What about others who don't want to be reminded of their own grief though? Eg with my own relative's death very much on the horizon and in my thoughts, I don't really appreciate seeing funeral pics I haven't asked to see. And quite honestly, I was surprised that the friends who had posted them had, to be honest.
So should I stop posting pics of my husband because my friend's cheated on & left her?
Should I stop posting photos of my children, because my friend lost hers?
Should my friends stop talking about their friends, because one of mine just died?

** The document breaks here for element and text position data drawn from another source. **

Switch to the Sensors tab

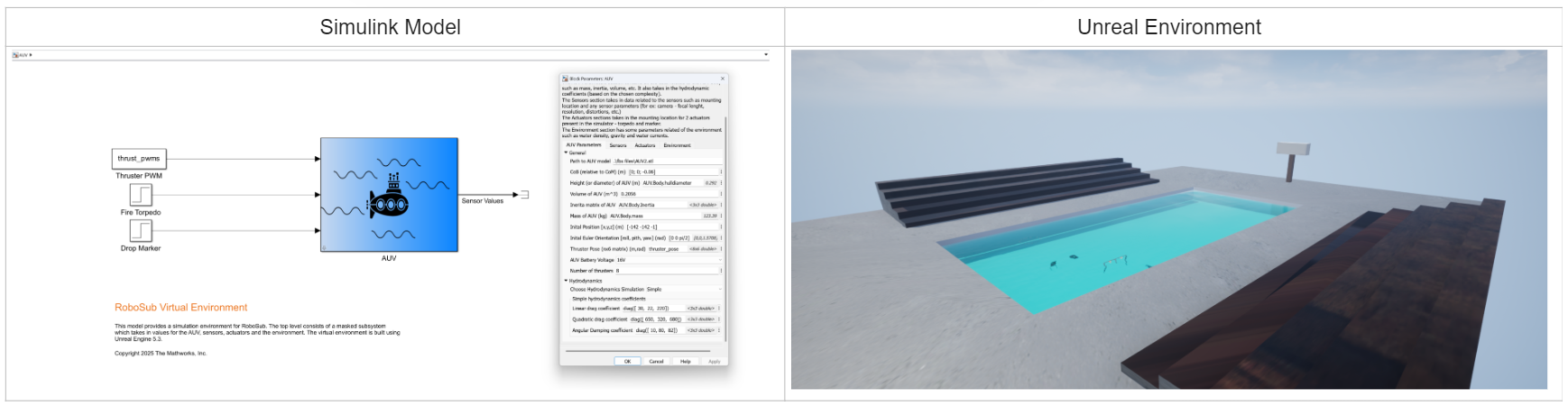(618, 145)
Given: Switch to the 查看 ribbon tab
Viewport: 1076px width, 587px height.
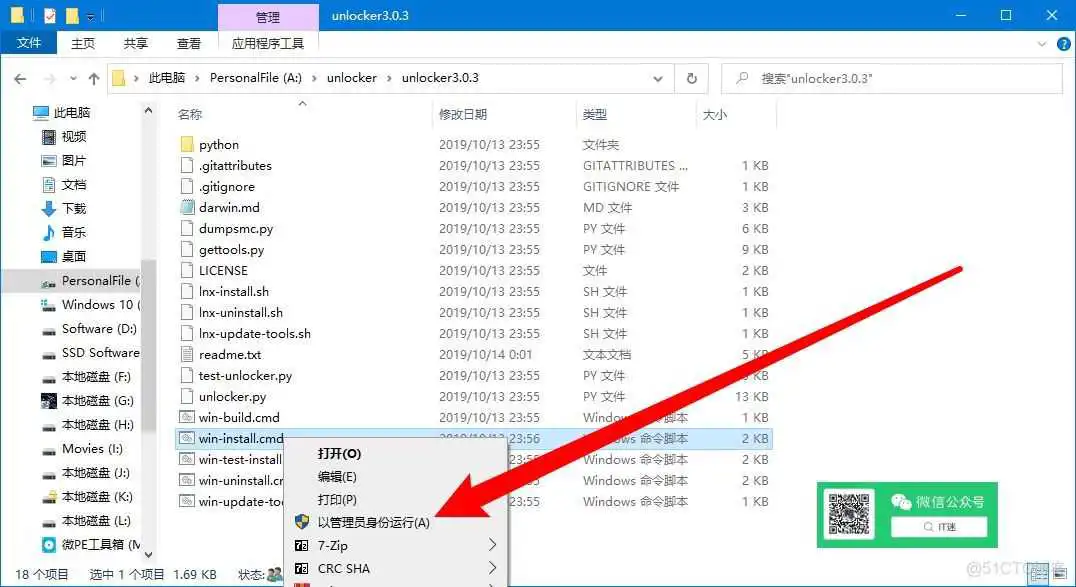Looking at the screenshot, I should click(x=190, y=42).
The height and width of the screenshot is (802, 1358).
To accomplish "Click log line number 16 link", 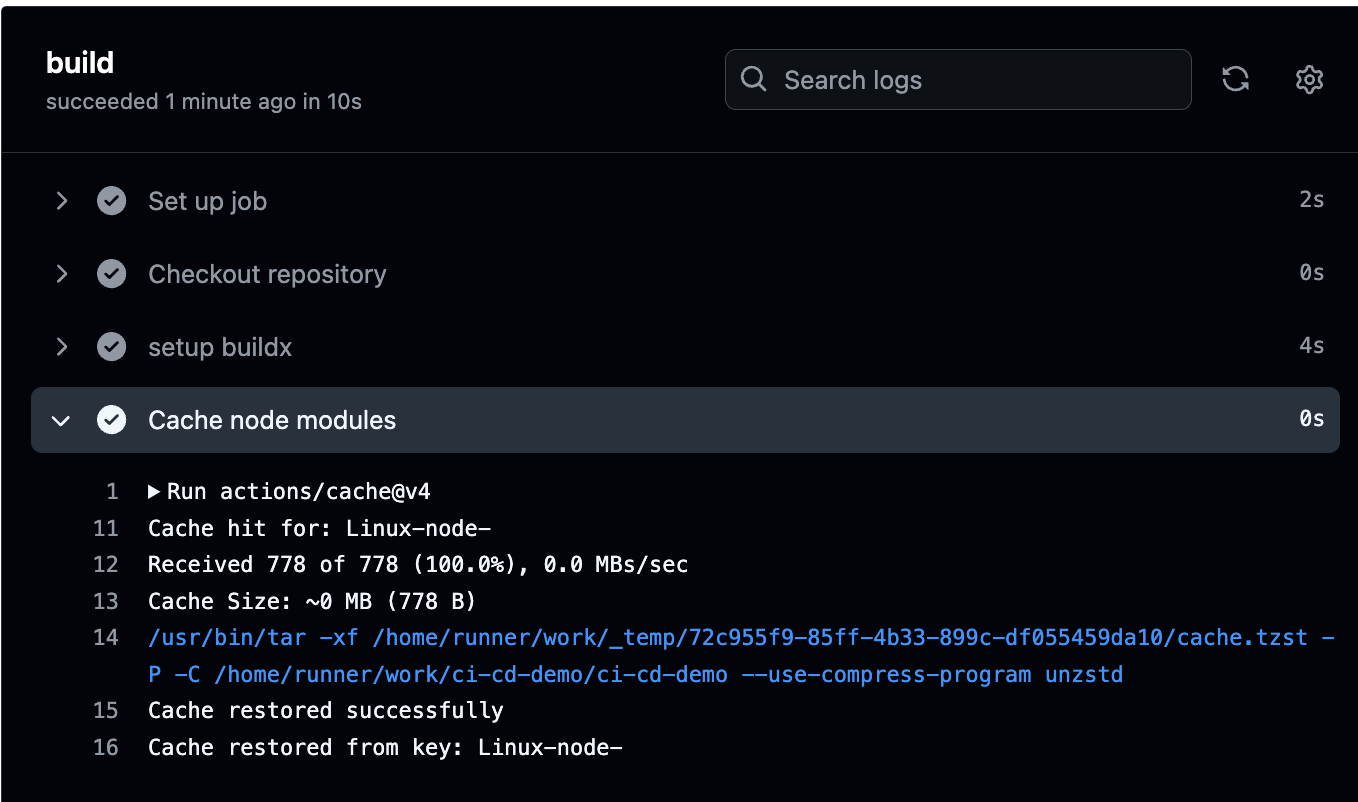I will tap(106, 747).
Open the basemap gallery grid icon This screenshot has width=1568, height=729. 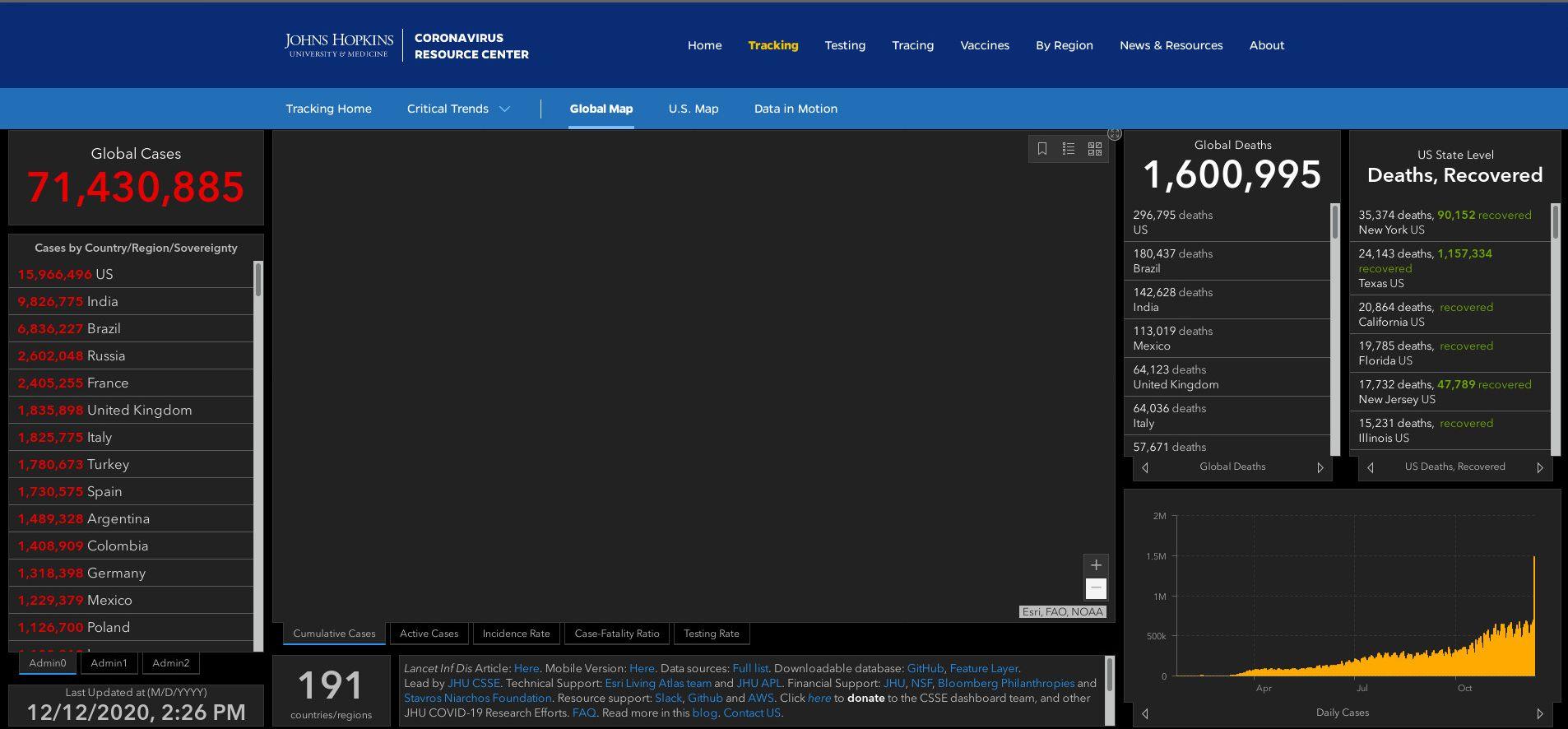pyautogui.click(x=1095, y=149)
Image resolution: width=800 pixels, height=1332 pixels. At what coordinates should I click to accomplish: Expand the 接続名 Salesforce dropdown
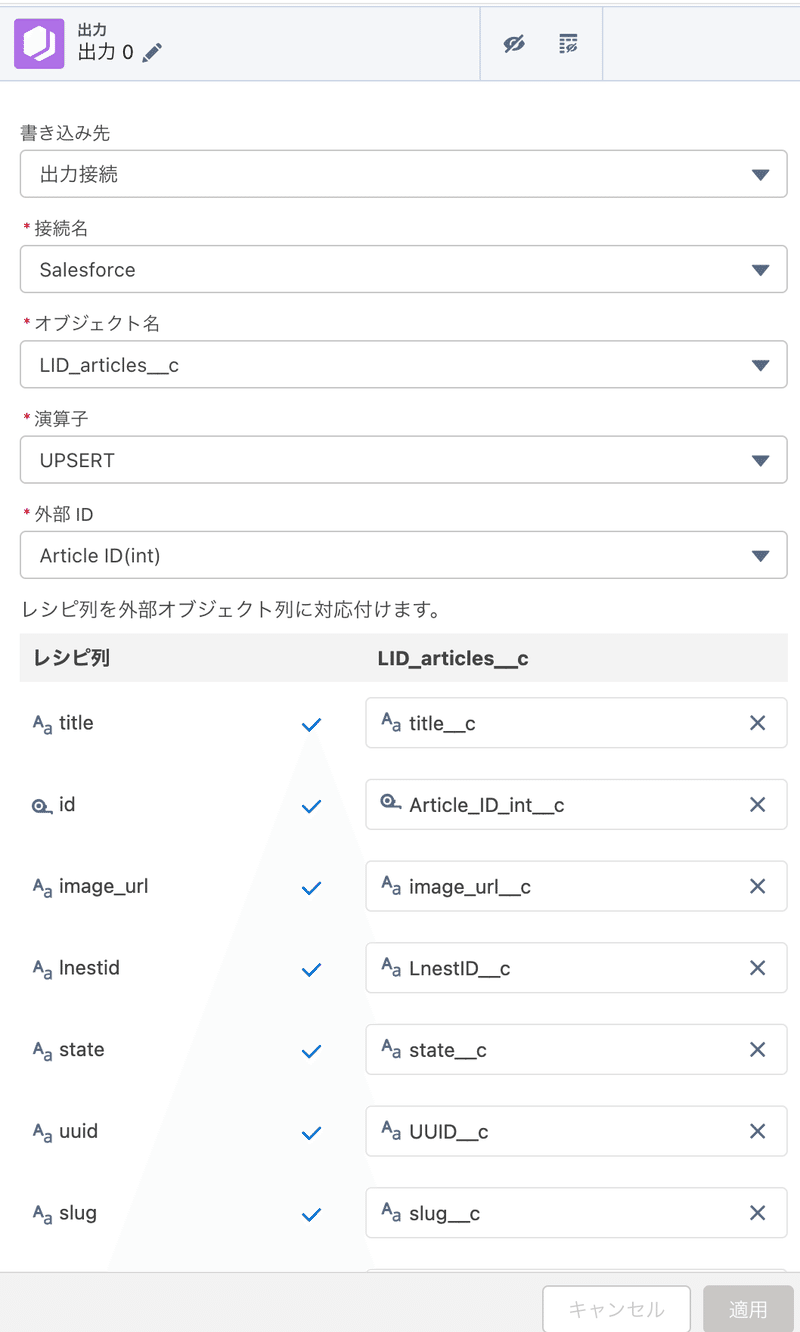click(403, 270)
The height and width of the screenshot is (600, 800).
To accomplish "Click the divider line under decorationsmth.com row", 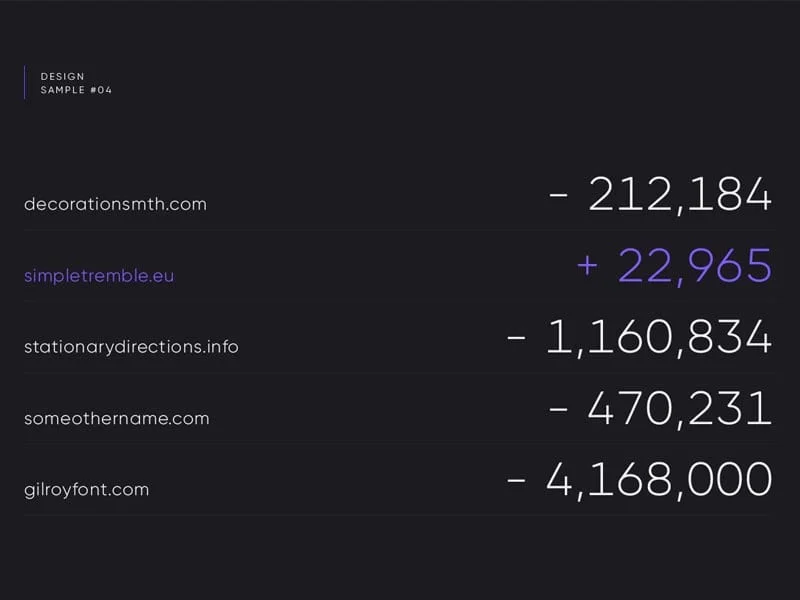I will coord(400,231).
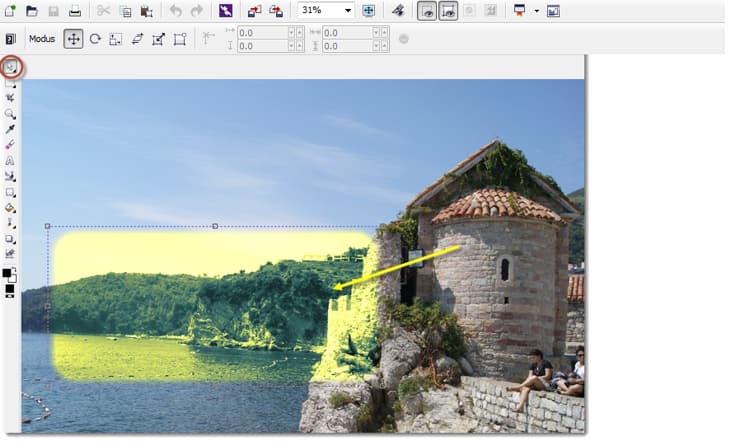Screen dimensions: 730x442
Task: Pick the Text tool (letter A)
Action: 10,160
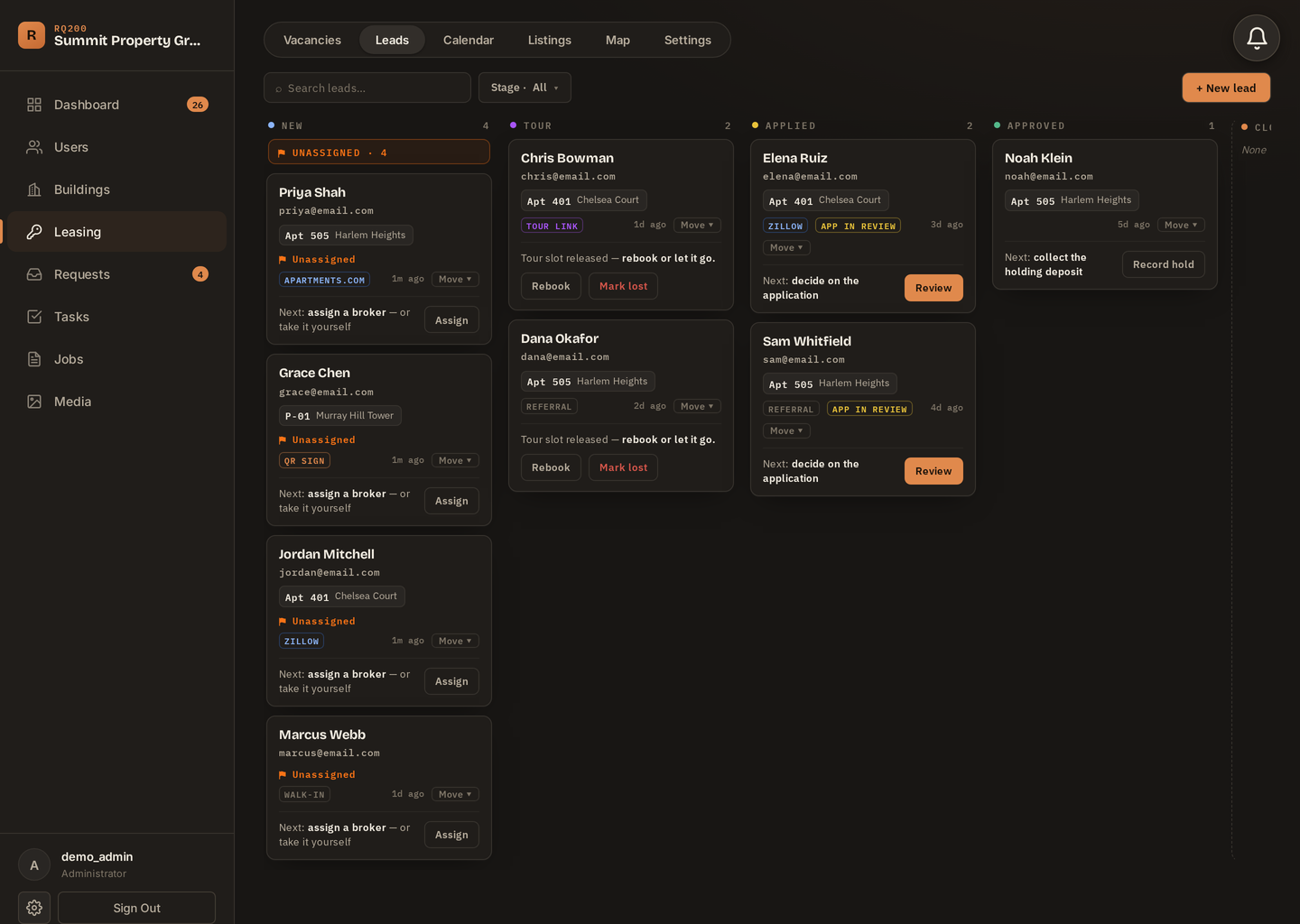Open Move dropdown on Priya Shah card
The image size is (1300, 924).
point(455,279)
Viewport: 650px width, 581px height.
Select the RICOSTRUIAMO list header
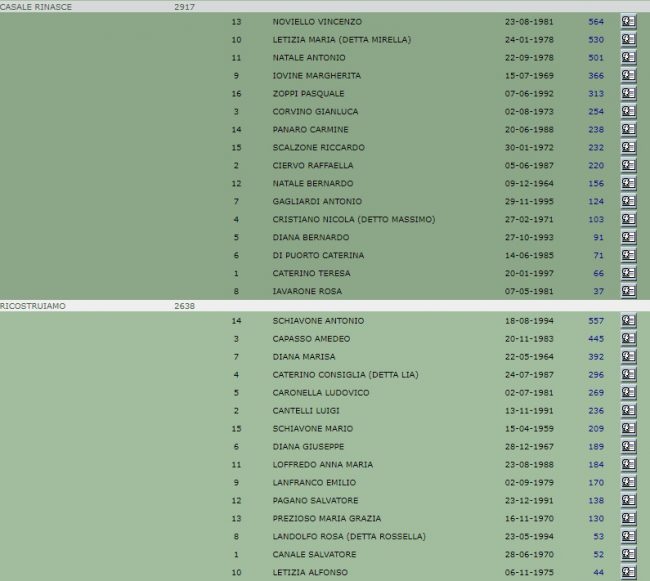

If you are on fb it is a constant reminder of some things we would, perhaps rather forget. I discovered after my friend died (my first brush with loss) that life continues. For me, for others. For her daughters, for her husband, for her family & her friends. We can't stop doing what WE need to do in order to stop from reminding others of things they would rather forget.
If you get to the point where things are upsetting you on fb, perhaps YOU should be the one to adjust how you use it, instead of expecting others to know what you do/don't want to see.
Grief is very personal & it is not one size fits all...I know that death upsets people, it's a bit like sex isn't it...we know it happens, but let's not talk about it.
Well fuck that, quite honestly.
I'll display my grief how I need to
I'll remember my friend how I need to
I will not tiptoe around in my grief
I will not pretend it doesn't exist
I will not pretend I am not affected by it
If you don't like the way I grieve, don't watch me grieve. But please don't think you have any right to criticize the way I handle my loss.